Let $x \in \R: x > 0$ be a real number.

Let $\left \langle {x_n} \right \rangle$ be the sequence in $\R$ defined as $x_n = x^{1/n}$.

Then $x_n \to 1$ as $n \to \infty$.


Proof

We consider the case where $x \ge 1$; when $0 < x < 1$ the proof can be completed as for proof 1.


From Root of Number Greater than One‎:

$x^{1/n} \ge 1$

Hence $\sequence {x^{1/n} }$ is bounded below by $1$.

Now consider $x^{1/n} / x^{1 / \paren {n + 1} }$:

\(\displaystyle \frac {x^{1/n} } {x^{\frac 1 {n + 1} } }\) \(=\) \(\displaystyle x^{\frac 1 n - \frac 1 {n + 1} }\)
\(\displaystyle \) \(=\) \(\displaystyle x^{\frac {n + 1 - n} {n \paren {n + 1} } }\)
\(\displaystyle \) \(=\) \(\displaystyle x^{\frac 1 {n \paren {n + 1} } }\)
\(\displaystyle \) \(>\) \(\displaystyle 1\) Root of Number Greater than One‎

So:

$x^{1/n} > x^{\frac 1 {n + 1} }$

and so $\sequence {x^{1 / n} }$ is strictly decreasing.

Hence from the Monotone Convergence Theorem (Real Analysis), it follows that $\sequence {x^{1 / n} }$ converges to a limit $l$ and that $l \ge 1$.

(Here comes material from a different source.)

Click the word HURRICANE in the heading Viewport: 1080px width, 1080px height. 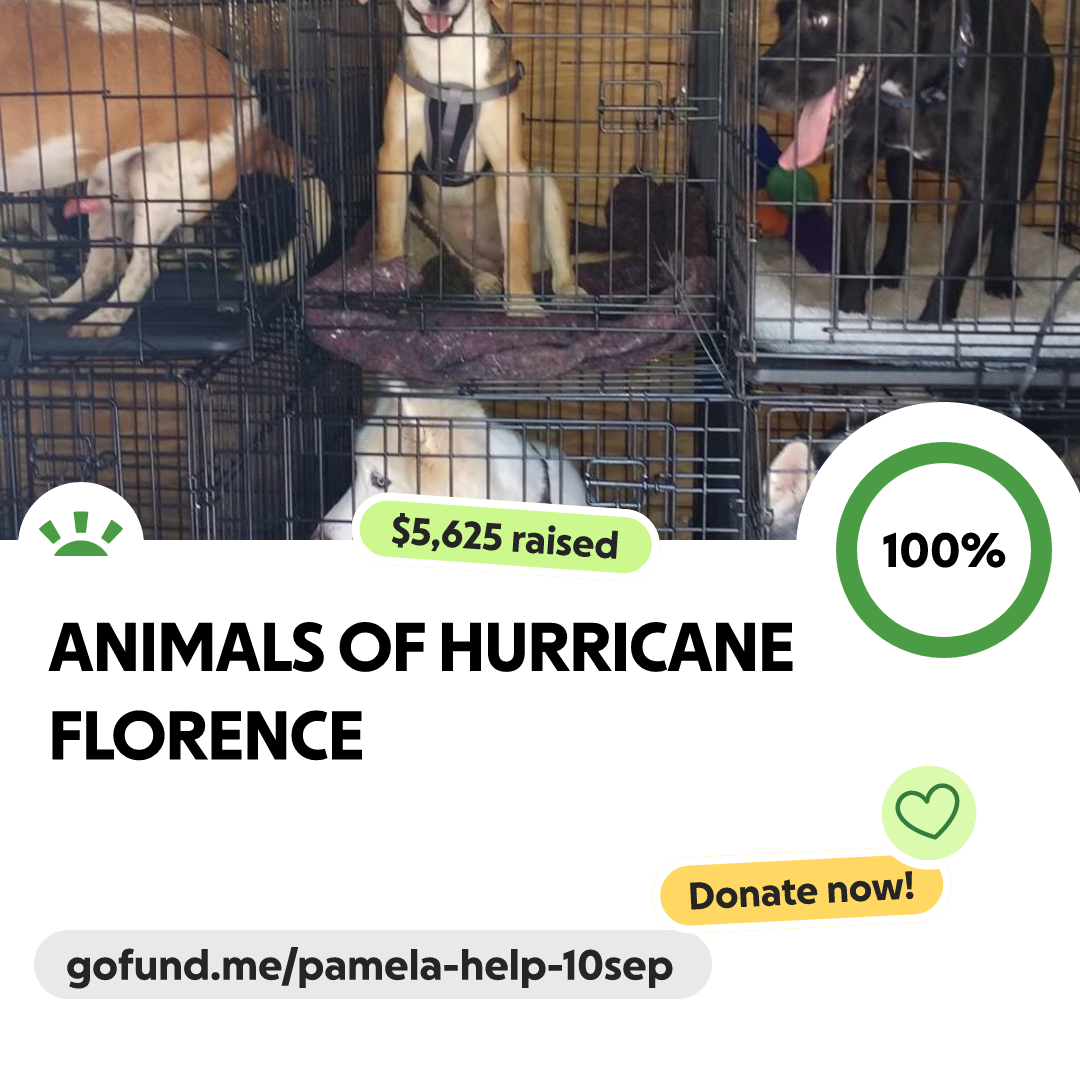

Now, since we know that $\sequence {x^{1 / n} }$ is convergent, we can apply Limit of Subsequence equals Limit of Real Sequence.

That is, any subsequence of $\sequence {x^{1 / n} }$ must also converge to $l$.

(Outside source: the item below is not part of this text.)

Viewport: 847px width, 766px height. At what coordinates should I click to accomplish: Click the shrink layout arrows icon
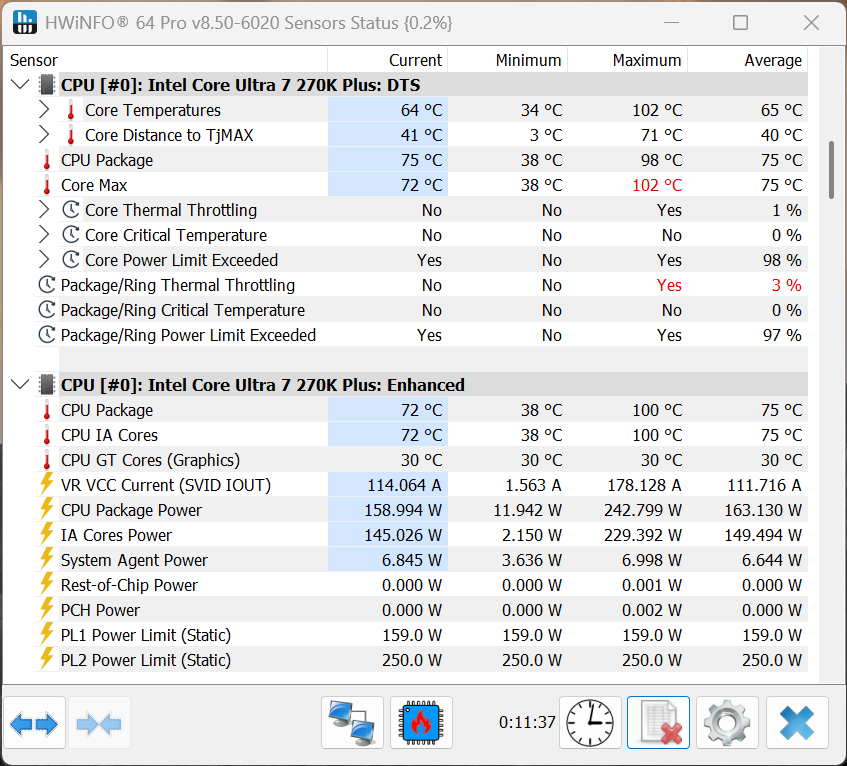point(99,723)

So we take the subsequence:

$\sequence {x^{1 / {2 n} } }$

From what has just been shown:

$x^{1 / {2 n} } \to l$ as $n \to \infty$

Using the Combination Theorem for Sequences, we have:

$x^{1 / n} = x^{1 / {2 n} } \cdot x^{1 / {2 n} } \to l \cdot l = l^2$ as $n \to \infty$

But a Convergent Real Sequence has Unique Limit, so $l^2 = l$ and so $l = 0$ or $l = 1$.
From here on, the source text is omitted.